他靠近窗户,看着隐藏在云层中的月亮散发出朦胧的光辉,听着细雨轻轻地拍打屋檐。

一抹含似无奈神色的笑意抹上安德烈嘴角。“就像是工作,现在正处于工作前的放松状态。贝鲁因学士一个电话就能让我们进入工作状态。然后工作完了呢,我们又得回到翡翠宫那金碧辉煌的牢笼里。”

“时间,不舍得啊。”安德烈举着酒水仰头饮尽。巴鲁默默地在身后递上一杯漱口水。

“但是殿下,时间是考验真金的唯一正途。”巴鲁接过两个杯子有礼地回应道。

“我是真金吗?”安德烈平静地说道。

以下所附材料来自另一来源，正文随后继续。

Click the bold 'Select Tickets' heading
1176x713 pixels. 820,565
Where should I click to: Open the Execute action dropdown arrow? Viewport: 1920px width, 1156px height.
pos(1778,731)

他看着镜子里所倒映出的修长身影,紫罗兰色的瞳微抿,白发前带有红色挑染的刘海有种张扬的感觉。

奥列卡尼家族以血统自命不凡,纯正的皇裔应该有着**如雪的发和猩红如血的瞳。

但自己并不是。

这是母妃给自己留下的东西,随着开化元素进一步发展,正统精灵血裔所具有的紫罗兰瞳色和红发等显性特征,正在自己身体上显现。

卡洛斯大帝以征服四海为己任,自然也包括了用四海不同民族的美女来充实自己的后宫。母妃作为伊比利斯大祭司之女,入宫为妃,也代表了山民之国对奥修西德帝国的臣服。

这是辉煌的功绩,安德烈的出生代表着奥修西德的荣誉和伊比利斯的耻辱。但对于黄金血脉来说,混血通常具有不太好的意义。尤其是安德烈14岁那年开化元素后,所觉醒的元素之力是更靠近正统精灵的风之力,而不是巨人王庭的霜冻之力。

安德烈在一众兄弟姐妹中是那样的突兀,母妃立足深宫又没有派系,很长时间里,翡翠宫一角的小小花园里只有母妃、自己和巴鲁。

‘安德烈,我的孩子,你一定要……’。空灵的声音仿佛要从记忆里的花园里爬出。

安德烈感觉自己一阵伤神,发散的思维不仅又回到了翡翠宫,又想起了母妃。

巴鲁沉默地站立在侧,等待着主人的情绪发泄,这种事情在过去已经发生很多次了。

安德烈俯瞰着窗外河湾城的点点灯光,这座府邸作为卡尔子爵的私产,就位于城市的最高处。整个城市在朦胧雨雾中,失神中让人感到远得模糊,然而稍微凝神就会发现他近得实在。

安德烈的眼底的色彩逐渐坚定。

看着窗外景色的安德烈突然间发现了什么,就那一刹那。他走上台阶想看得更仔细一点。

在某栋楼房某个露台,散发着不同于煤油灯的湛蓝光亮,不,这不止一栋,是很多栋。

一种危机感突然从心底生出。

他往后退一步,玻璃却突然间被强大的外力打破,寒风夜雨瞬间卷进整个大厅。